Physical Constraints: The Real Ceiling on Topology Choice
The above discussion operates in the theoretical space of topology structure. But actual deployment faces three physical constraints that may limit the freedom of topology choice.
Optical module cost and power. ZCube's sweet spot uses 200G optical modules instead of 400G — lower per-port cost. But optical modules remain one of the largest cost items in the network. For 1024-GPU ZCube(32,2), 49,152 × 200G links at $50-100 each = $2.5-5M, accounting for 40-60% of total network cost. In the 1.6T era, optical module costs may double, compressing the cost savings from topology optimization.
Rack power limits. Each GPU server (8×H100/H200) draws approximately 10-12kW. A standard 42U rack is typically limited to 20-30kW (air-cooled), accommodating at most 2-3 servers. This means ToR switch GPU port density is naturally limited — even if the topology design allows denser connections, physical space and power constraints prevent it. 800V DC distribution can raise rack power limits to 120kW+, but requires entirely new power infrastructure.
Copper vs fiber distance constraints. GPU server to ToR switch cabling is typically 1-3m (copper) or 3-10m (active optical cable AOC / direct attach copper DAC). ZCube's asymmetric structure means different layers may be in different physical locations, and inter-layer cabling distances may exceed the effective range of copper, forcing the use of optical modules — increasing cost. ATOP's search space currently assumes all links are equivalent, but physical distance is a hard constraint in deployment.
These three constraints mean: the "optimal topology" from ATOP search needs revalidation under physical constraints. The theoretical Pareto front may shrink due to physical limitations.
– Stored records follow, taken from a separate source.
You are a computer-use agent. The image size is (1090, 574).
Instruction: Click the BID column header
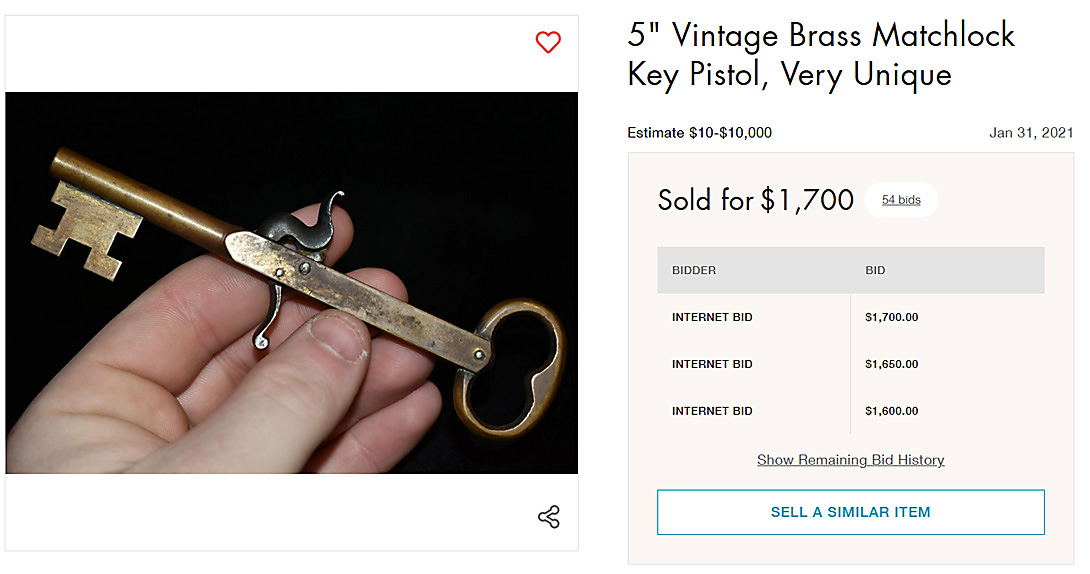pyautogui.click(x=875, y=270)

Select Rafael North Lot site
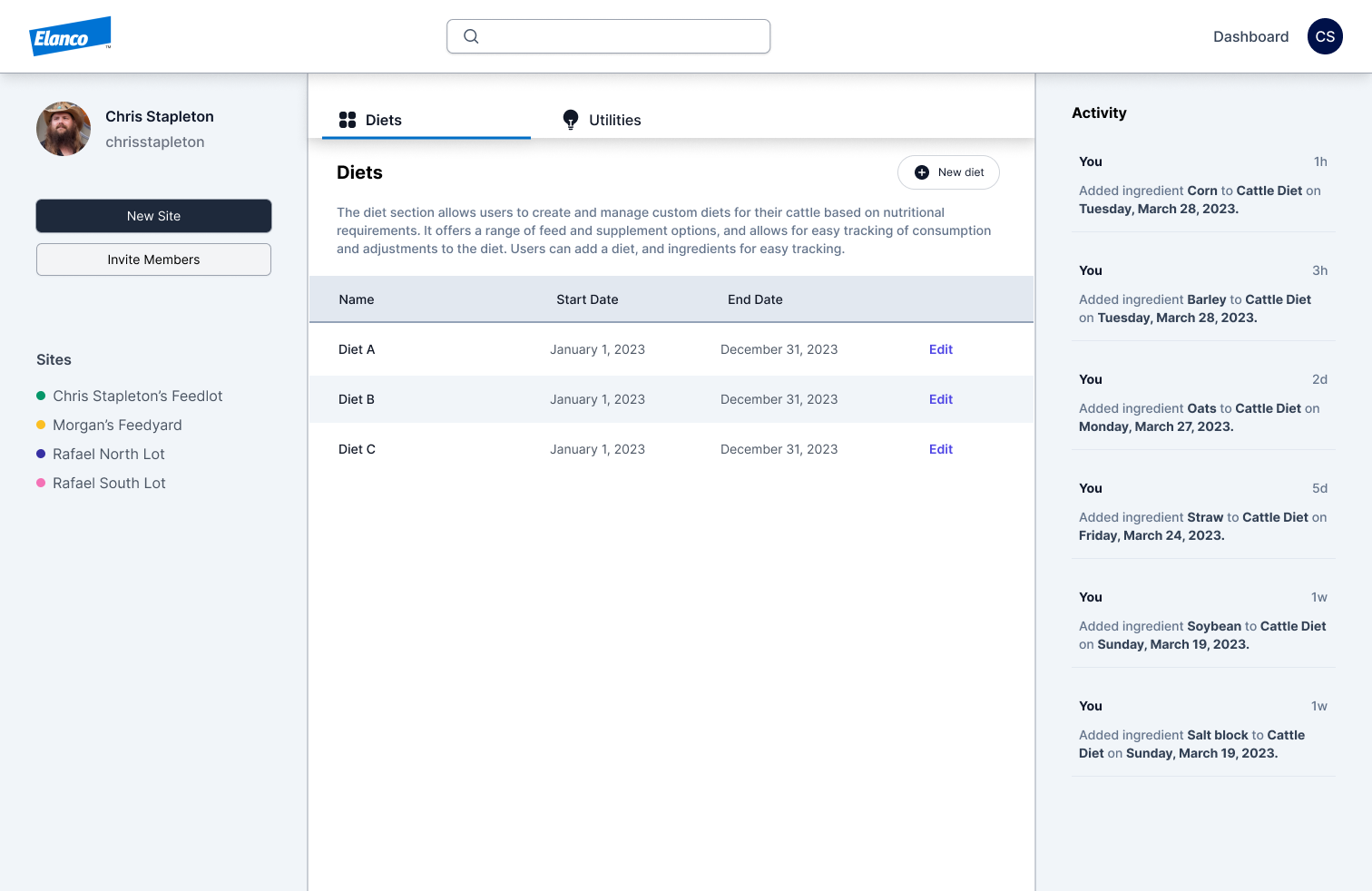click(109, 454)
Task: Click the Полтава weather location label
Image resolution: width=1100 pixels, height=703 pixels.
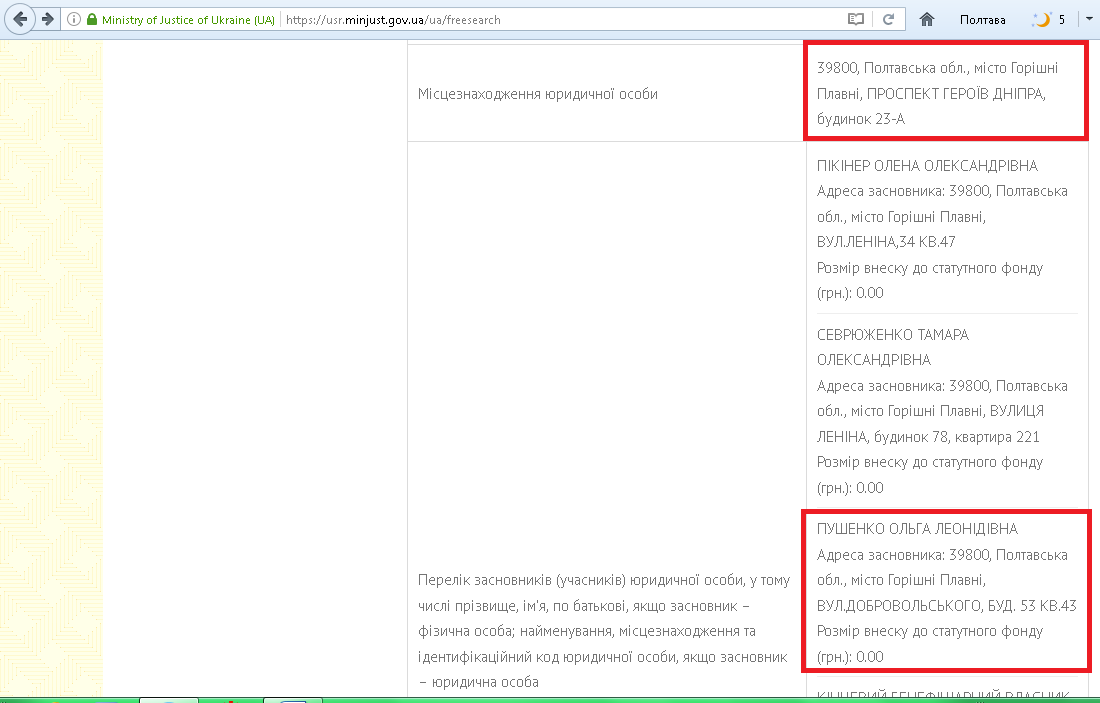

ATOP's True Contribution: Methodology > Specific Topology
If the ZCube paper only delivered the ZCube topology, its value would be limited — hardware generations change, models evolve, and optimal topologies shift.
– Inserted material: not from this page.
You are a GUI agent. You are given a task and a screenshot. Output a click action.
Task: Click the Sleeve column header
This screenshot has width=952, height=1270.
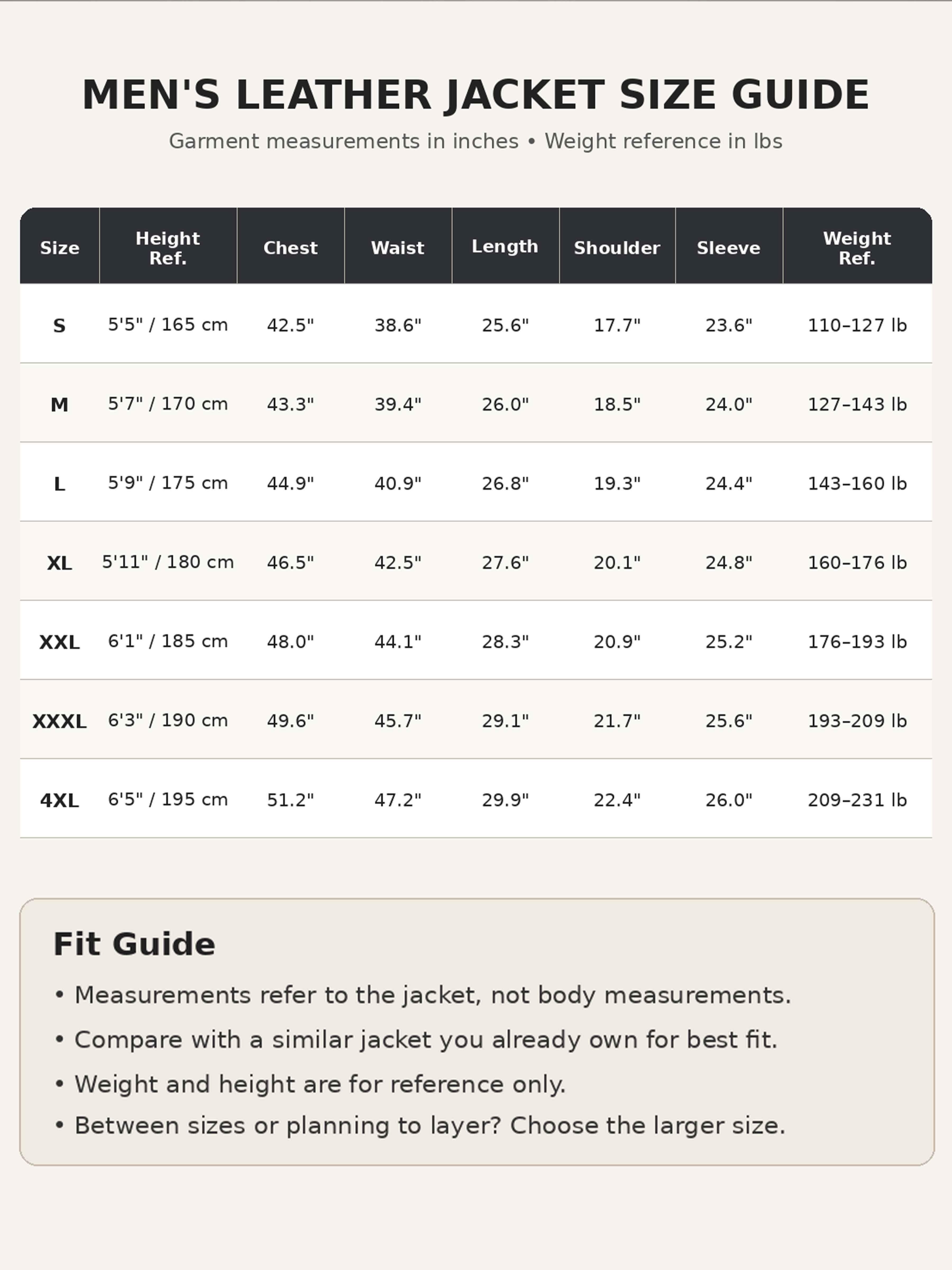[x=729, y=247]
But ATOP's contribution is at the methodology level:
- Transforming topology design from "experts relying on intuition" to "automated optimization in a formalized search space"
- Eliminating human cognitive biases (symmetry preference, homogeneity preference)
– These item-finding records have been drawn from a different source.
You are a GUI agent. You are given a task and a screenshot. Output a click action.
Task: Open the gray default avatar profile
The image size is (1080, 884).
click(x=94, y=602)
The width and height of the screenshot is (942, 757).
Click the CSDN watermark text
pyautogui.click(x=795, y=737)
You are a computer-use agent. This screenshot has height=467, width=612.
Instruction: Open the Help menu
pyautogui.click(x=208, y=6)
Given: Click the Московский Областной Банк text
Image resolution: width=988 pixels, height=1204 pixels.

- Multi-objective optimization (performance, cost, fault tolerance considered simultaneously)
- Reusable — when new hardware, models, or constraints emerge, simply re-run
From BCube (2009) to ZCube (2025), Dan Li's group's 16 years of topology research traces a clear line: topology design is transitioning from "art" to "engineering."
Disclaimer: This article is based on the SIGCOMM 2025 Best Paper "From ATOP to ZCube," public technical materials from ByteDance and Zhipu AI, and public reports on Google Apollo, cross-validated before writing. This article does not constitute investment advice. Data herein is current as of June 1, 2026.